Count Jonathan Bingham among those who weren’t all that surprised by the reputed breach of security that may have resulted in Cisco’s guarded Internet Operating System source code being pilfered and posted on the Web.
It’s not that Bingham, a former Forrester Research analyst who is now president of Intrusic, thinks Cisco has weak network security.
He knows that Cisco, Microsoft, whose Windows source code was leaked earlier this year, and Valve Software, whose Half-Life 2 video-game code was stolen before it reached market, likely have some of the best security systems and procedures in the world. But Bingham also believes the real threat to sensitive data — what he calls the corporate jewels — comes not from brute-force hacker attacks but from much more sophisticated “insider” threats.
Bingham founded Intrusic in late 2002 with his brother Justin. The venture-backed firm’s executive team also includes Peiter “Mudge” Zatko, the @Stake founder who also has consulted with the Clinton and Bush administrations on cyber-security issues.
In an interview with the E-Commerce Times, Bingham discussed how insider threats can go undetected in even the best-guarded networks, why these types of attacks almost never make headlines and how his company aims to fill this gap in network security.
E-Commerce Times: A lot of people are asking how Cisco could have fallen victim to a successful hack that resulted in its code being stolen. Does this call its security into question?
Jonathan Bingham: Not at all. Cisco probably has the best network security on the planet. It’s a common misconception that these are smash-and-grab jobs. This probably wasn’t someone using a known exploit to gain entry to a system. That’s how unsophisticated attacks work. These are sophisticated attackers who take the time to work their way in and then establish themselves on the inside of a network. The actual event of the stealing of the code may have only taken a few seconds, but the entire episode probably took a long time.
ECT: How do hackers become insiders who are able to move around and manipulate such a secure network?
Bingham: This attack probably begins with a hack on a local ISP. ISPs have to have much more open systems than a corporation.
From there, the hacker may have gotten a list of users with VPNs (virtual private networks). A single scan could return a list of 4,000 users who fit that profile. And then he could go to work finding ones that had a secure connection to Cisco.
Now, he’s on the inside as a trusted user. He would then go about establishing residency, which he can do by connecting through Port 80 on a firewall (typically left open so a network’s users can access the Web). To a network administrator, it looks like someone is surfing online, but in reality, they’re connected to a server controlled by the hacker. That connection then enables a period of reconnaissance — getting to know the layout of the network. From there, he now has a way in and a way to get out any information available, including the corporate jewels like the code in Cisco’s case.
ECT: Why can’t most intrusion detection products detect this kind of behavior?

### Data to examine
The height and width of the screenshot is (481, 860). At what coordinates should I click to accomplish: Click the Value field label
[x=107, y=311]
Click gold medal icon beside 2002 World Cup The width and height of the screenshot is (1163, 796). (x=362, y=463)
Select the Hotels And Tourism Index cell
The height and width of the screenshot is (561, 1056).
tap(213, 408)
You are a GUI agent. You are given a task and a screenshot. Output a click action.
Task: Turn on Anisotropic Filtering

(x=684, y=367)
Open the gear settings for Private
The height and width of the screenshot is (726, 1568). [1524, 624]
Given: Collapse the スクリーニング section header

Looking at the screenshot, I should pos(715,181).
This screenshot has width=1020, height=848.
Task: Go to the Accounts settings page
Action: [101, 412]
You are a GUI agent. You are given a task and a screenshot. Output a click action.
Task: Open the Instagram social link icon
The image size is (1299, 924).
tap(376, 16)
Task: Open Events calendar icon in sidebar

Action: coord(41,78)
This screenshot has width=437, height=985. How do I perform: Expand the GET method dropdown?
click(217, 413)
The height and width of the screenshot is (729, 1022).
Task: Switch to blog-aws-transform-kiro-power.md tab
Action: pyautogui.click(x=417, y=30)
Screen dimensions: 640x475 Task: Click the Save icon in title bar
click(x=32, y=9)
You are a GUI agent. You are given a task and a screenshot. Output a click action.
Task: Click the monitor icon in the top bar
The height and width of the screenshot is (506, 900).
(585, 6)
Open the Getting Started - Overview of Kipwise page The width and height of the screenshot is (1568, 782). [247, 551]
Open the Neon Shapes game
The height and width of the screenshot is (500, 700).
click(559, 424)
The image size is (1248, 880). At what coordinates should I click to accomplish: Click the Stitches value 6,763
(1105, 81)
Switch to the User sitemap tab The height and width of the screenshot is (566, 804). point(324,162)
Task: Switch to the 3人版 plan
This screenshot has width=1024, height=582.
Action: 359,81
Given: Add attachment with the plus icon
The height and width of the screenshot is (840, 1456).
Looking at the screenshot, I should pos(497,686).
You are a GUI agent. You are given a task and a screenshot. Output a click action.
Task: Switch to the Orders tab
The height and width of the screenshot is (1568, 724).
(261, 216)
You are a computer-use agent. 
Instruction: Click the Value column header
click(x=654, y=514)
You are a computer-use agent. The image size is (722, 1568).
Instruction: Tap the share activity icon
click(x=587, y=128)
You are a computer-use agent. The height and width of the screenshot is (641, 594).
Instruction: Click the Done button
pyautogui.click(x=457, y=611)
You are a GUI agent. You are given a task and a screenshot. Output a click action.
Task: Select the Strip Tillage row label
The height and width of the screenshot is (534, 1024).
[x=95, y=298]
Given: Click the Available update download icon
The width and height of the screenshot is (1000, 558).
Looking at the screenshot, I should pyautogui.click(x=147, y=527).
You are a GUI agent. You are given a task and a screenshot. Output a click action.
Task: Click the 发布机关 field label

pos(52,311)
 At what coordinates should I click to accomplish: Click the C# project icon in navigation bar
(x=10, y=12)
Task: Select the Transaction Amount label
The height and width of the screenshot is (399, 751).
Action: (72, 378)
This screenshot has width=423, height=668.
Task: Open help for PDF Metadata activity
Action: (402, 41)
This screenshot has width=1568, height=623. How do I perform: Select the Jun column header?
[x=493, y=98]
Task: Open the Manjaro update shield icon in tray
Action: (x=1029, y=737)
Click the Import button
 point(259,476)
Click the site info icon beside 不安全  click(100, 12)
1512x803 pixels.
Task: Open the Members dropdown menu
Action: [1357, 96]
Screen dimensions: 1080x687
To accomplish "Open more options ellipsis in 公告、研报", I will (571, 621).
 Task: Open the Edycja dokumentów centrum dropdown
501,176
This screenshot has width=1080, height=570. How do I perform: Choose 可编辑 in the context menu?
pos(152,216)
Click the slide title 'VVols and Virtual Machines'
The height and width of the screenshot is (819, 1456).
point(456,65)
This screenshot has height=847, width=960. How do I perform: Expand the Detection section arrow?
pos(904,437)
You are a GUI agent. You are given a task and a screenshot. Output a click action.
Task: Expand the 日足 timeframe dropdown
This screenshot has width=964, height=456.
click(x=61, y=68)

### Exercise tasks
[a] Answer from the interview on insider threats:
(i) When did Bingham found Intrusic, and with whom?
(ii) According to Bingham, what does the attack on Cisco probably begin with?
(iii) Through which firewall port does the hacker connect to establish residency?
[b] Continue the interview on insider threats past its final line of text.
The records come from a different source than the text.

### Results of the exercise
[a]
(i) In late 2002, with his brother Justin.
(ii) A hack on a local ISP.
(iii) Port 80.

[b]
Bingham: The intruder is basically a trusted user as far as the network is concerned. He didn’t try to crash through the firewall. He has certain accesses and can interface with the network.
Back when I was at Forrester, the recommendation was to have managed service providers handle this internal issue as part of their security work for a company. But the problem is scale. One company reported more than a million spots in the network activity log each month that were suspicious, most of which were probably false positives.
ECT: What is Intrusic’s approach, and how is it different?
Bingham: We use what we call the physics of networks to recognize when unusual activity is taking place. Our knowledge of networks allows us to establish the same physical layout for all of them. We don’t even need a baseline of data. We could come in today and immediately tell you if there was suspicious activity.
Right now, Cisco’s big problem — aside from the egg on their face — is that they don’t know how much of their network was compromised. It’s like coming home and knowing a burglar was in your house, but you can’t be sure what they did or what else they might have taken. They’re going to have to spend a lot of time and money combing every inch of their systems. That’s not a small job. We would be able to tell them immediately where the intruder had likely been and what they did while they were in there.
ECT: Is this something all companies need or only those with sensitive corporate information or intellectual property?
Bingham: Every company has something it wants to protect. For a tech company, it’s intellectual property. In financial services, it’s personal and financial data. In healthcare, it’s private information that’s protected by regulation. We worked with a security consultant who told us about an incident at a hospital. Someone went in and changed 100 lab results, swapping positive and negative results in cancer patients. Some patients were actually starting chemotherapy based in part on that information.
There are sick people out there, and there’s no telling what they might do. Certainly, when a company touts its security, as Cisco did with its unbreakable networks campaign, that’s like waving a flag to invite hackers.
ECT: It seems like brute-force attacks on networks get a lot of attention, but these insider incidents largely fly under the radar.
Bingham: People only report them when they have to. In Cisco’s case, the code was possibly posted on the Web, so they were forced to acknowledge it may have happened. They couldn’t ignore it. It’s a huge public-relations nightmare for a company. A while back, Egghead.com had to come out and tell everybody that its database of credit card numbers was compromised. But it couldn’t determine to what extent. It had to admit it might be millions of numbers, even though in the end it turned out to be just a couple of thousand. Otherwise, if people don’t have to report these breaches, they’re not going to.